— Written task —
Copy the records exactly, beginning with the line that contains "You are a GUI" and continuing through the end of the records. Leave out the pictures.

-- Records for this task follows --

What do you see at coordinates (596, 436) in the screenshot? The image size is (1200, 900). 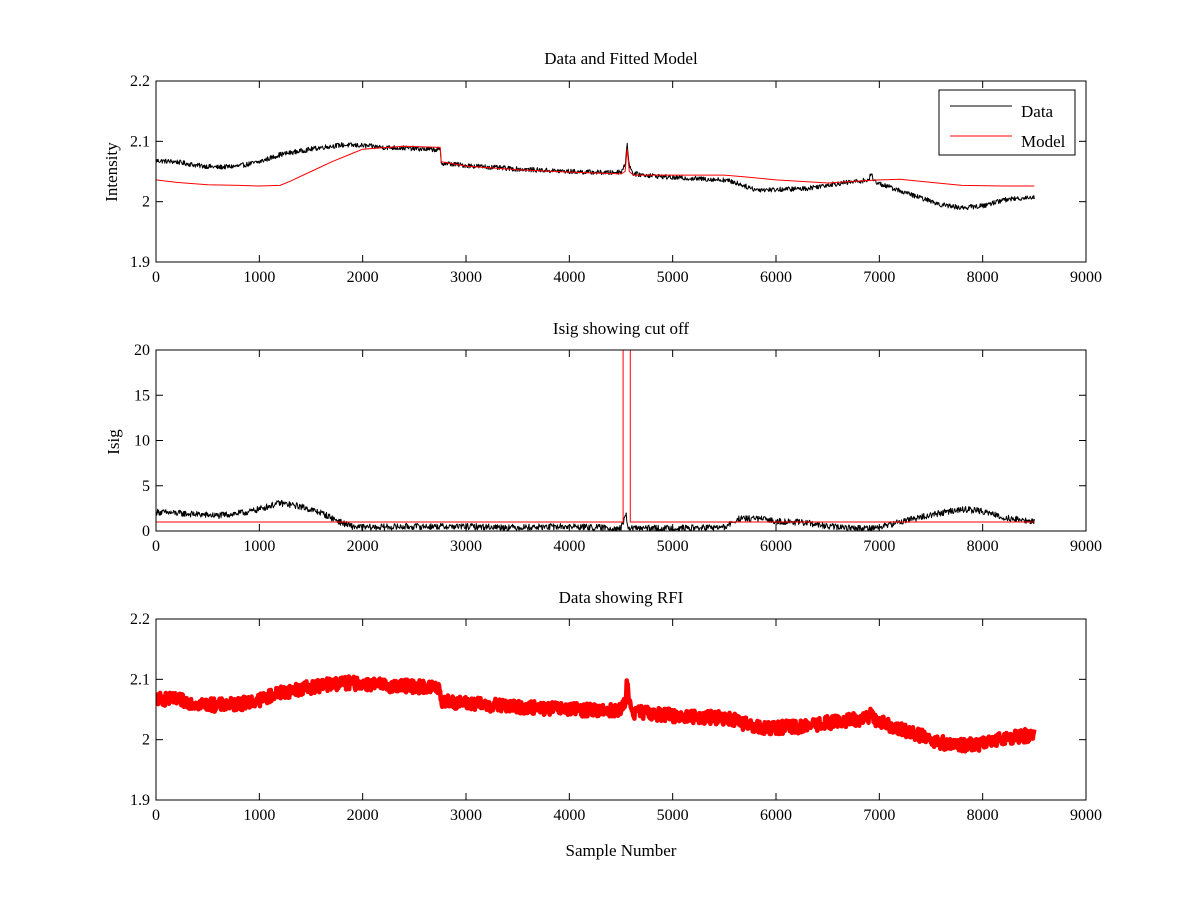 I see `series-1-line` at bounding box center [596, 436].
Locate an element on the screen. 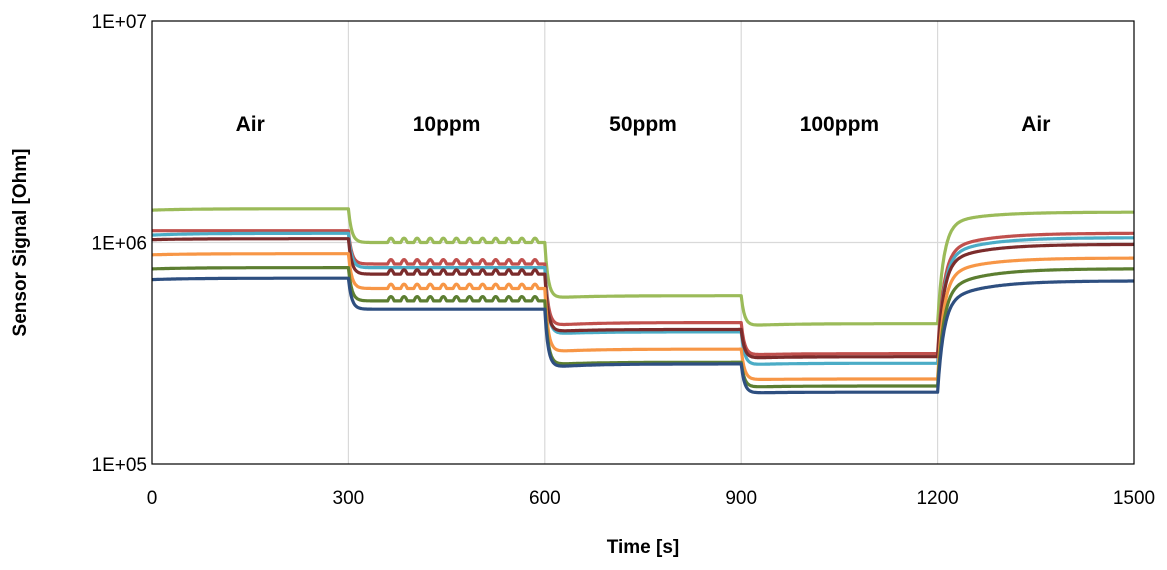 Image resolution: width=1167 pixels, height=570 pixels. phase-labels: Air 10ppm 50ppm 100ppm Air is located at coordinates (644, 124).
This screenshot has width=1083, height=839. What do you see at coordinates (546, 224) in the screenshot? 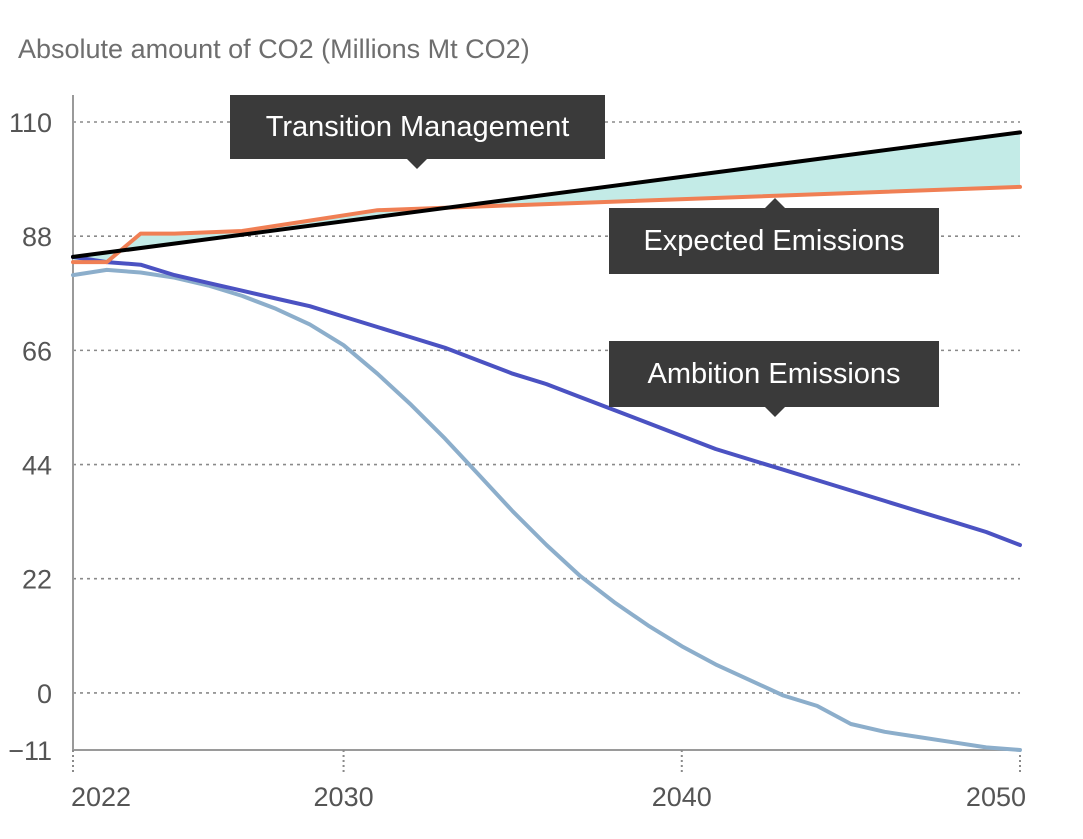
I see `series-line-expected-emissions` at bounding box center [546, 224].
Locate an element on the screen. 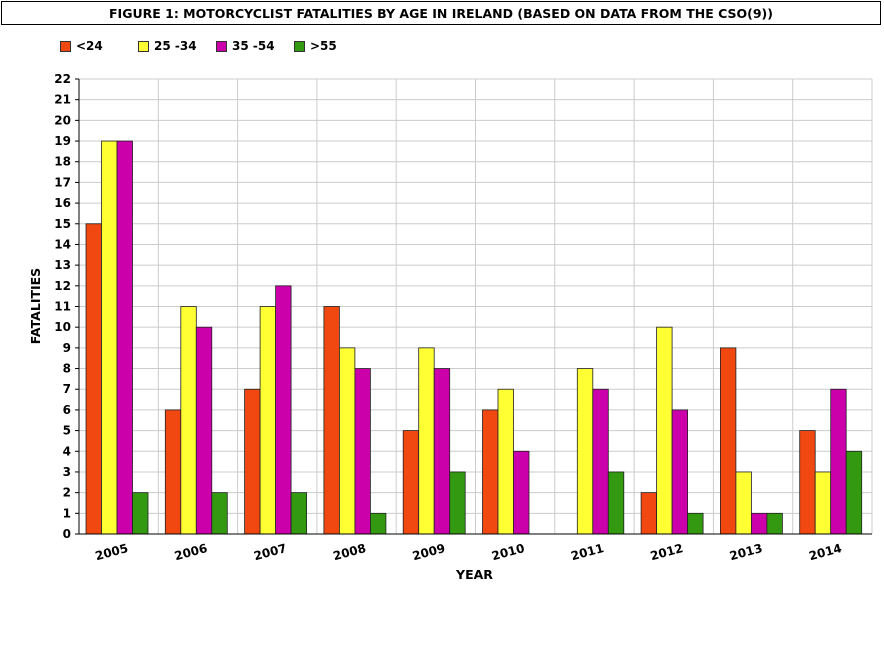 The height and width of the screenshot is (650, 884). y-tick-label: 19 is located at coordinates (62, 141).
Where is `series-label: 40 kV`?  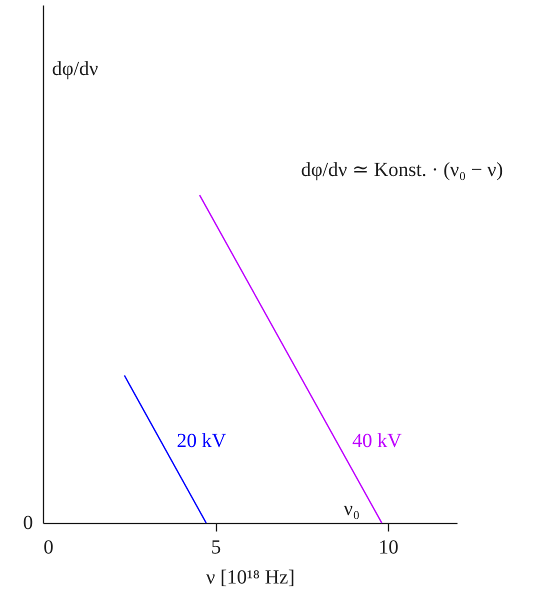 series-label: 40 kV is located at coordinates (377, 441).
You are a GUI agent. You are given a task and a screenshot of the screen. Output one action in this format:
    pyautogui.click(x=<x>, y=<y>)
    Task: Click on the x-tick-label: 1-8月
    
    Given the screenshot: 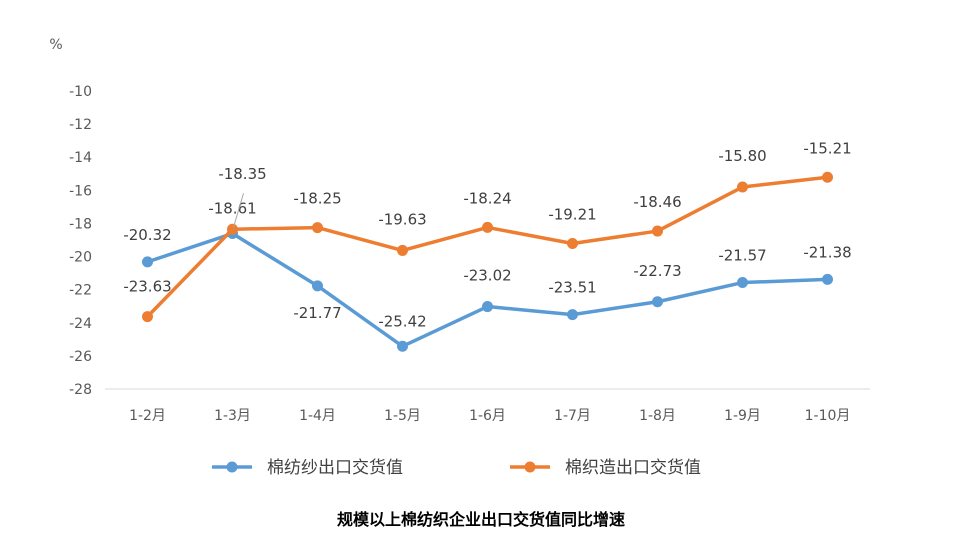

-- Records for this task concluded --

— Completed exercise —
You are a GUI agent. You are given a task and a screenshot of the screen. Output one action in this format:
    pyautogui.click(x=<x>, y=<y>)
    Task: Click on the x-tick-label: 1-8月
    
    Given the screenshot: 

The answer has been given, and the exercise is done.